Closed MNM-TB closed 3 years ago
For your purpose, you can modify the code to add the filter rules.
query.c/PrimTrim [line 304]
void PrimTrim(fastq_t *fq, query_t *Q, arginfo_t *arg)
{
read_t *read;
char *seq, *qual;
int discard=0;
read = &fq->cache[fq->bufnum++];
seq = fq->read.seq; qual = fq->read.qual;
strcpy(read->name, fq->read.name);
strcpy(read->mark, fq->read.mark);
if (Q->isfind) { // find the primer sequence
strcpy(read->seq, seq+Q->pstart);
strcpy(read->qual, qual+Q->pstart);
if (Q->pend) {
/* read through */
int inlen = Q->pend - Q->pstart +1;
strcpy(read->seq+inlen, "\n");
strcpy(read->qual+inlen, "\n");
}
float q = MeanQuality(read->qual, arg->phred);
if (q < arg->args->minqual) {
Q->badqual = 1;
if (arg->args->keep) {
strcpy(read->seq, fq->read.seq);
strcpy(read->qual, fq->read.qual);
}
else discard = 1;
}
if (strlen(read->seq) < 19 || strlen(read->seq) > 23) discard = 1; // ADD THIS LINE
}
else { // can't find the primer sequence
if (arg->args->keep) {
strcpy(read->seq, fq->read.seq);
strcpy(read->qual, fq->read.qual);
}
else discard = 1;
}
if (discard) {
strcpy(read->seq, "NNNNNNNNNNNNNNNNNNNN\n");
strcpy(read->qual, "!!!!!!!!!!!!!!!!!!!!\n");
}
return ;
}
Then recompile the code!
I have an issue which I don't know how to get around.
I'm trying to utilize the pTrimmer trim 20bp molecules barcodes out from NGS sequenced amplicons.
The amplicon file I use looks like this:
In a very small fraction f our amplicons, we lack an inserted barcode.

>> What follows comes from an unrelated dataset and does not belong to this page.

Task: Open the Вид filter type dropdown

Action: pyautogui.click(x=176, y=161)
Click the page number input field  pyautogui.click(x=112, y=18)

The alignment of those two "primer" sequences results in a 0-bp read. This is however still included in the output file but then just like this:
All my downstream tools choke on such lines, many just crashes.
I'm wondering how to discard all 0-bp reads. I would also wish to be able to only include those in a length range e.g., 18-22 bases. Can this be possible?
Thanks again for a great tool!